The wonderful thing about lending is that you don’t have to give up equity to get the money, so it’s perfect to go to a lending option when you actually have the cash flow and know how you’re going to allocate those funds to improve the financial position of your company. So just like every other kind of capital you receive, you need to know what your use of funds will be and how that can improve your business.

Parker, what are some of the most exciting options you’re seeing that are non-venture, as the undercover venture capitalist? Parker: There are a bunch of new debt products that are exciting if you have cash flows, if you have a real business. So I’m looking for like a 1% chance of a really unreal business. But if you’ve got a real business, you can finance it with cash flows, with customers, there are now options like Earnest, and their model is “We’ll loan you money.

I run an AngelList syndicate, which means I go out and find good companies, and then I write up a deal memo, and I send that out to my backers or LPs, and they say, “Yeah, I want to do that deal,” or, “no, not that deal.” But really, all it is, is I do each deal as what’s called “special purpose vehicle” or SPV. You’ll hear this term. It’s just a venture fund with one deal in it. We just like to make it sound fancy. So that’s what AngelList ultimately does.

Roshawnna: I think I said, “Right tool for right job.” But a piece of advice I give to founders that I think is useful is that you get a lot of “no”s in the process, and the thing to remember, that I’m looking for that one great company, and it’s really hard to know. So I get one shot to say yes or no to you. It’s a really high-stakes thing for me, but there are an infinite number of people like me. So you get the “no”; you move on. You take the 200 meetings.

Question from the audience: Does crowdfunding, debt funding, or syndicates take your equity? How is this different in each scenario? Karen: For iFundWomen, it’s a rewards-based crowdfunding platform. We do not take equity. You’re selling your product, your service, your mission, your vision, your side-hustle, your dream, the fact that you dog walk, anything that we can monetize. And we will find anything that you can monetize because this is my superpower [laughter].

Karen: It’s fine to be investing in your business. And if you need to invest more than cash flow will allow, that’s great. That’s actually what equity financing is good for. If you’re buying a customer, and it takes six months to break even, but you’re going to make a lot of money because they’re going to stay with you for six years– the faster you grow, the more money you “lose.

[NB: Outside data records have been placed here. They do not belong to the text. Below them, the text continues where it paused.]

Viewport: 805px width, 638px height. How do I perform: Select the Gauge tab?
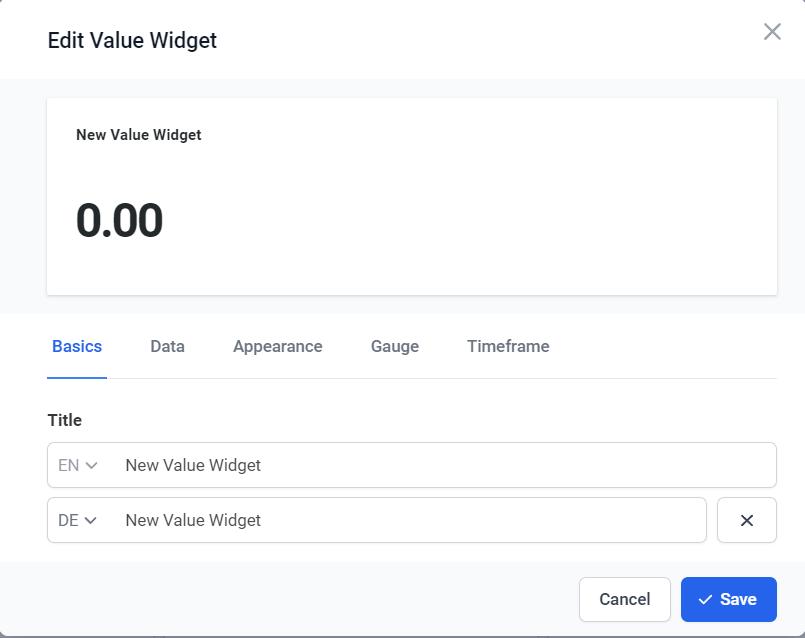[x=394, y=346]
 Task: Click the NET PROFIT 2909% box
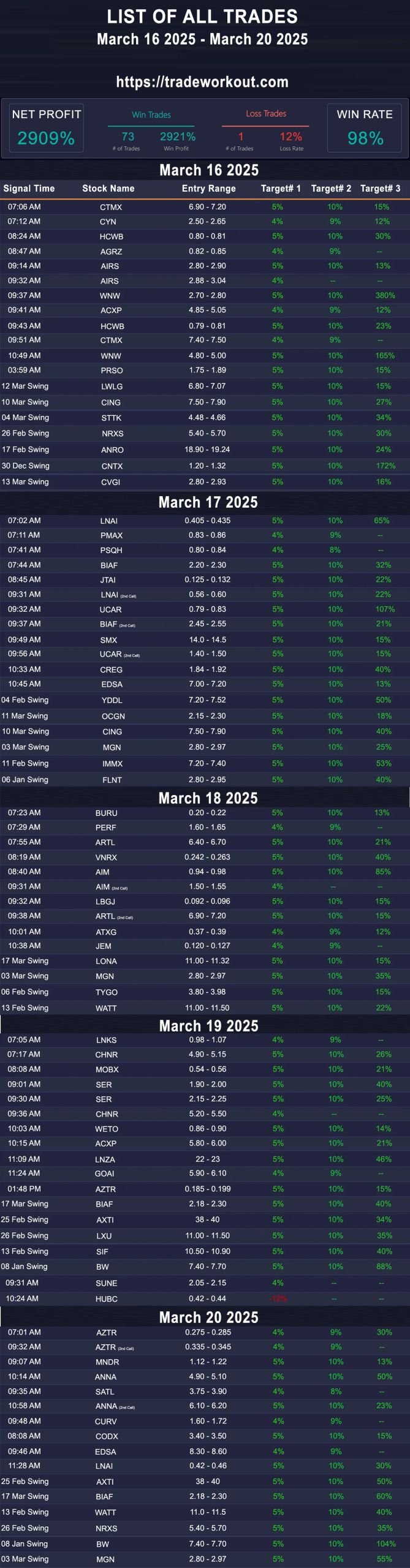[x=47, y=128]
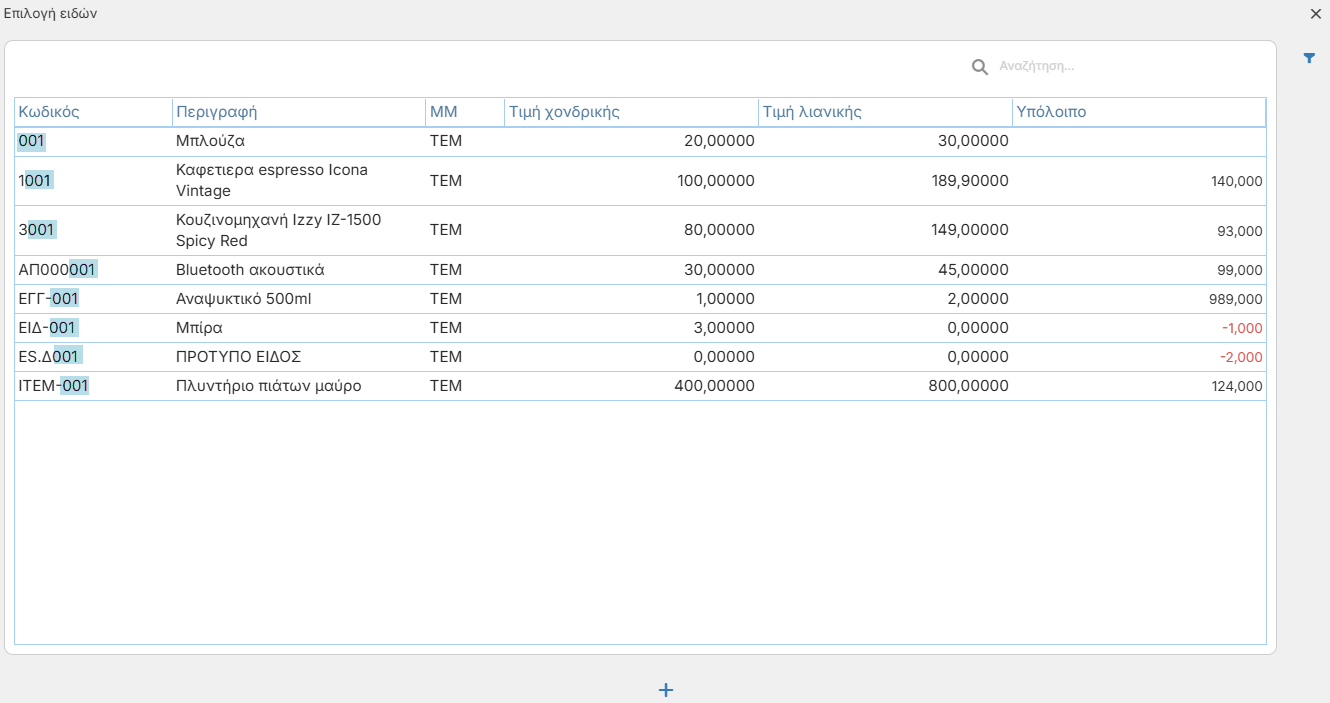This screenshot has height=703, width=1330.
Task: Click the magnifying glass search icon
Action: pyautogui.click(x=980, y=67)
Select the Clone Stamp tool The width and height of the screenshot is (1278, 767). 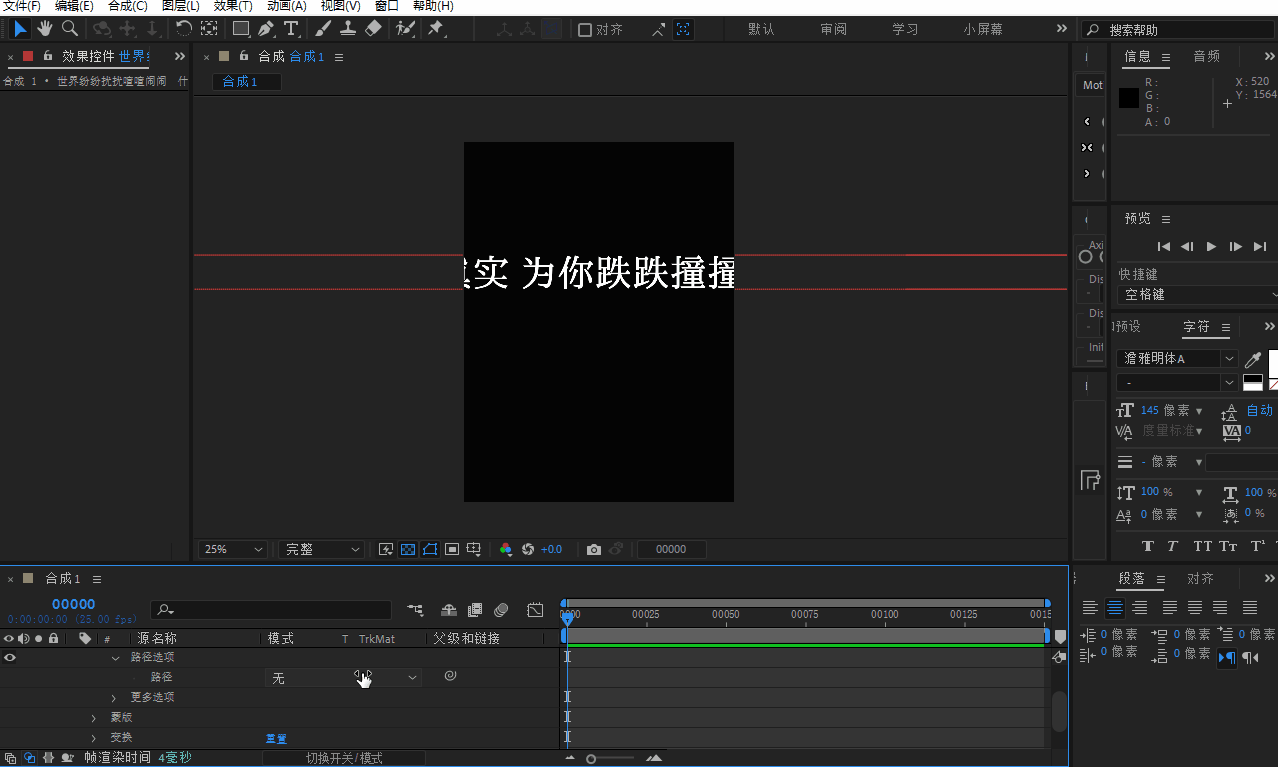pos(348,29)
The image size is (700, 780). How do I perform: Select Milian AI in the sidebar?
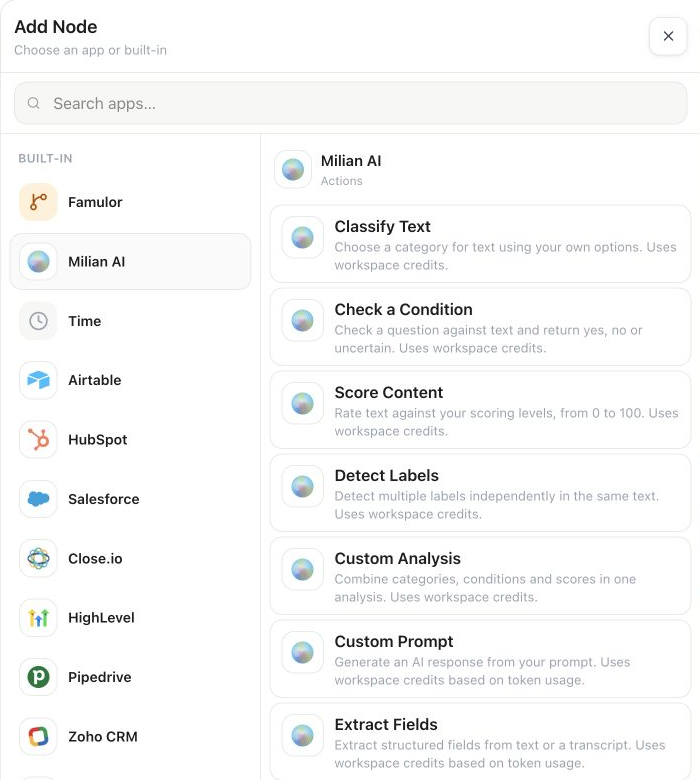(130, 262)
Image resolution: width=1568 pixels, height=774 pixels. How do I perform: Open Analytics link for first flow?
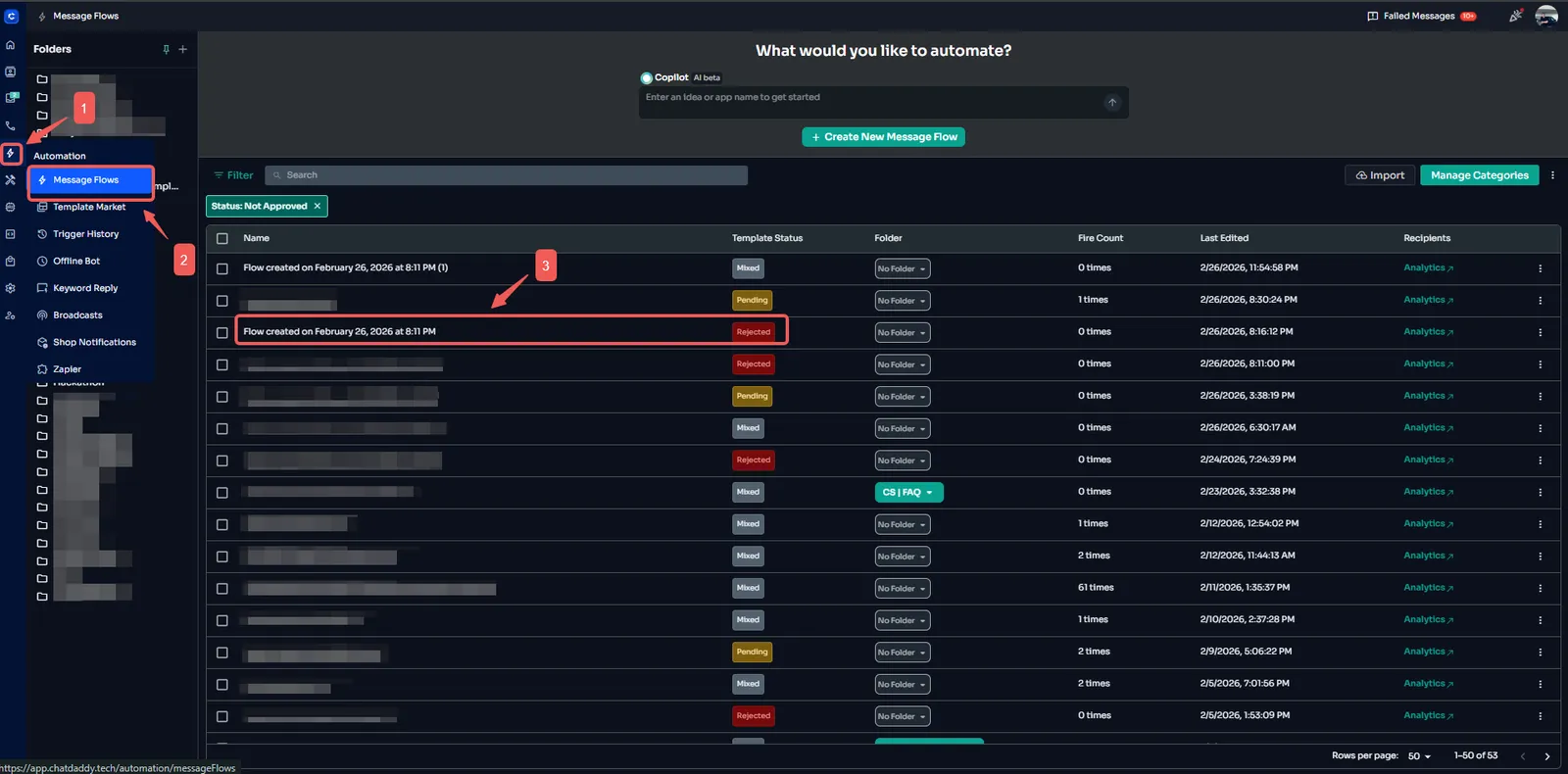point(1428,268)
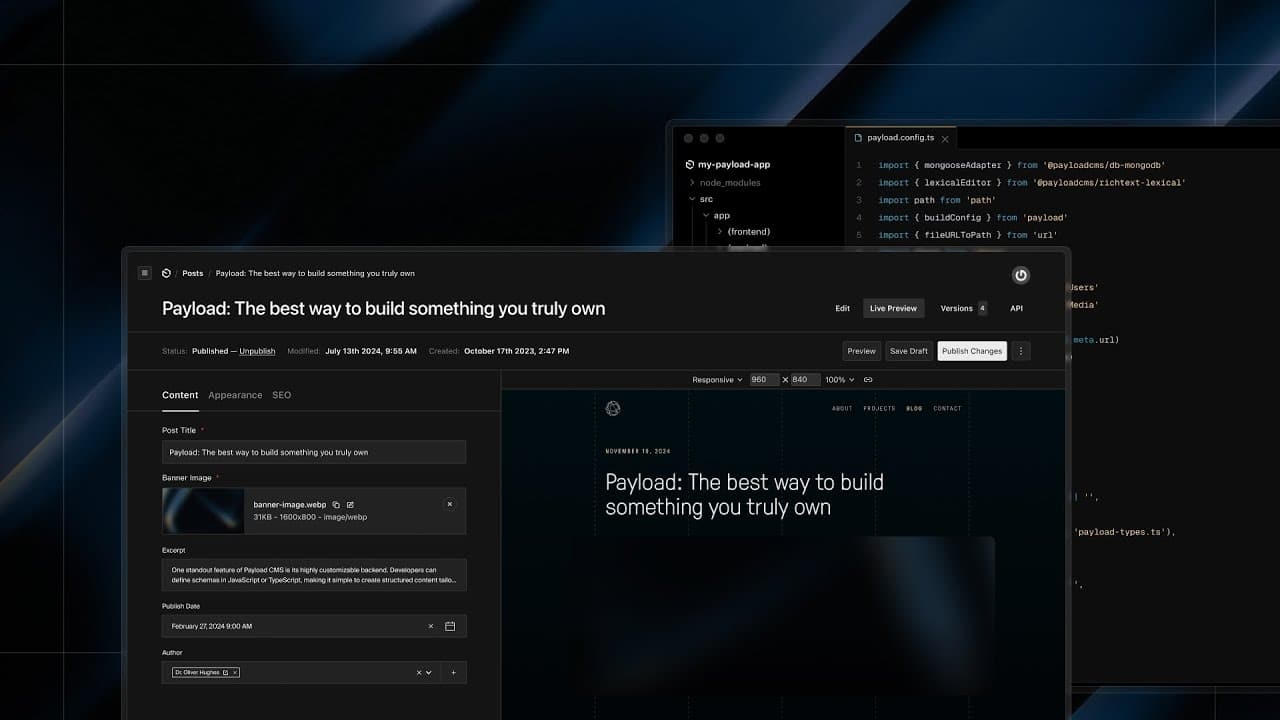This screenshot has width=1280, height=720.
Task: Switch to the SEO tab
Action: tap(281, 395)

You can also create that problem in other ways too. You can have too many seed rounds, and you can do all sorts of funky stuff. Talking to people about what your milestones need to be at two years before you need to be there is going to help you make sure that when you get there you don’t get any nasty surprises.

Roshawnna: What I would say about venture debt, which typically isn’t available this early, is sometimes venture capitalists are scared of that because the venture debt folks and venture capitalists are misaligned. If you have a little bit of venture debt and a lot of equity and you mess up, the venture debt people take the whole company, and they sell the pieces, and they’re just worried about getting their money out. That makes us a little bit nervous.